The Stargate project, which involves a partnership with OpenAI and Softbank, hasn’t materialized in quite the way that it was promised over a year ago when up to $500 billion in spending was pledged. OpenAI has been unable to meet deadlines and CEO Sam Altman admitted last week: “Anything at this scale, it’s just like so much stuff goes wrong.”

Financial analysts at Barclays point out that the layoffs at Oracle will help offset the massive debt that the company is taking on by making such a huge bet on data centers. Barclays also notes that Oracle workers have been less productive compared to others in the industry, according to CNBC.

The full scope of the layoffs at Oracle remains a mystery as the company hasn’t made a formal announcement of how many people it let go. But we’re starting to get some solid numbers from local news outlets where Oracle is large presence. Oracle’s campus in Kansas City, Missouri, for instance, is laying off 539 employees. We only know about that because Oracle filed a WARN Act notice with the state, something that’s required for employers with over 100 employees that may be conducting mass layoffs.

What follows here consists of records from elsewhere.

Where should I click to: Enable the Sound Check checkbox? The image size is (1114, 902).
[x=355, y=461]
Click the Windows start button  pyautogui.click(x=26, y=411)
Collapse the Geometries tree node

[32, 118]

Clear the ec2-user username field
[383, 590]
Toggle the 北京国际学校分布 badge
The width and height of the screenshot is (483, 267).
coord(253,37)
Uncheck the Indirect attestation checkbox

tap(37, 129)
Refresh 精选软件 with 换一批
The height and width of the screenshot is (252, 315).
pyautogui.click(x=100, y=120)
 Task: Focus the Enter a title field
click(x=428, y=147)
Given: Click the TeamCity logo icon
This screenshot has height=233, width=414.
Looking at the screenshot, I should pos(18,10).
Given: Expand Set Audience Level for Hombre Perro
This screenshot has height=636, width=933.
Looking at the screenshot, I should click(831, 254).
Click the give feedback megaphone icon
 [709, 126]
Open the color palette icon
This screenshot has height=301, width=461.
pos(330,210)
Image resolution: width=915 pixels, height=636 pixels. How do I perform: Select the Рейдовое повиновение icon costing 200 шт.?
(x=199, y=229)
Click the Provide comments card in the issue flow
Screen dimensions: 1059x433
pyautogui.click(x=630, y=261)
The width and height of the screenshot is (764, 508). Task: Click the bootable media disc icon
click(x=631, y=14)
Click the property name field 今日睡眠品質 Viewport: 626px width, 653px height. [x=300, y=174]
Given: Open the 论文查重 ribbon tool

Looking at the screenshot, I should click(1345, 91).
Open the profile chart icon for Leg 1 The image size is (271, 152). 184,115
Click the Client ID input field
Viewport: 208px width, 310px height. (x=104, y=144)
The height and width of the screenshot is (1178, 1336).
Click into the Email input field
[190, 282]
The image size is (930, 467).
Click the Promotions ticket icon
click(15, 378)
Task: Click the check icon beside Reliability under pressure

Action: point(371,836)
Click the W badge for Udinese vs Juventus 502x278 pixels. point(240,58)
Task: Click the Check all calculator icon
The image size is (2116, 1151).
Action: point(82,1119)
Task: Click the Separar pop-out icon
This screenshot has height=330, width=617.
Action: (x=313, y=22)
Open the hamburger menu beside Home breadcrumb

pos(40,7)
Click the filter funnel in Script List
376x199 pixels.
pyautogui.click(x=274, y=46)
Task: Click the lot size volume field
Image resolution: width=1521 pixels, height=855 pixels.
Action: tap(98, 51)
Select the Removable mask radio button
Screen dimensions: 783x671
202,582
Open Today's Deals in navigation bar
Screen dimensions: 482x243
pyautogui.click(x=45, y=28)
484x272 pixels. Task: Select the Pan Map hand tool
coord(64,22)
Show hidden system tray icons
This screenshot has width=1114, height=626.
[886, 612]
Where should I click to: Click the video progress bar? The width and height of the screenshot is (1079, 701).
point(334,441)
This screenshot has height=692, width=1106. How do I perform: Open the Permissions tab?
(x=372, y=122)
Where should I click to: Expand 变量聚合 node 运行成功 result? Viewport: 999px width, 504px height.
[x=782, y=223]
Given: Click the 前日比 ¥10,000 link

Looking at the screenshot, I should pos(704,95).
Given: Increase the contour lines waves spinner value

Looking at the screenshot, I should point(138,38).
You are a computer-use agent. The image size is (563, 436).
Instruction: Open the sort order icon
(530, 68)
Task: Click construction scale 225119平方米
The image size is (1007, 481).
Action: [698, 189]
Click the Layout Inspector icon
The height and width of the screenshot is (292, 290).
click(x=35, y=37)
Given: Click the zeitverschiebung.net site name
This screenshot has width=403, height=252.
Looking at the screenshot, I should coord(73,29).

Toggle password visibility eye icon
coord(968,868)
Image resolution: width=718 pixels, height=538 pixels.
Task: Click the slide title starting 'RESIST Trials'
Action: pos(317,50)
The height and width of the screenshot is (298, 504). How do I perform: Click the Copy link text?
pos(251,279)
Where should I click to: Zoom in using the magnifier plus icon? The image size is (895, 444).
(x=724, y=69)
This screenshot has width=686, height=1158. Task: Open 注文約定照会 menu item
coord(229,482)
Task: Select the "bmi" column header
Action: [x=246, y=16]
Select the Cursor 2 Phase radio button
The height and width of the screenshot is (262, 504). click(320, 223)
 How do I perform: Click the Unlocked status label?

Other big tech companies have also seen recent layoffs attributed to the AI boom, with Amazon laying off 30,000 workers since October 2025 and Block cutting 40% of its staff in February. Block CEO Jack Dorsey basically positioned the move as anticipatory, suggesting that AI would make everyone more productive and he didn’t want to make piecemeal cuts over a long period of time, opting instead to do massive layoffs now.

How any of this will play out is anyone’s guess, especially in a fraught geopolitical environment. President Trump’s war against Iran, launched Feb. 28, has disrupted the flow of 20% of the world’s oil. The price of energy has an enormous impact on the price of all goods, to say nothing of the direct impact on the ability of countries to just supply their populations with gasoline and diesel to operate. Some countries in Asia are now rationing fuel and the Prime Minister in Australia gave an address to the nation this week imploring people to use less energy.

AI might deliver tremendous productivity gains that help the economy thrive. Or it might allow companies to rationalize layoffs that ultimately harm the U.S., a country where consumer spending accounts for roughly 70% of the economy. It’s hard to for consumers to spend money if they don’t have a job, as many Oracle employees no longer do.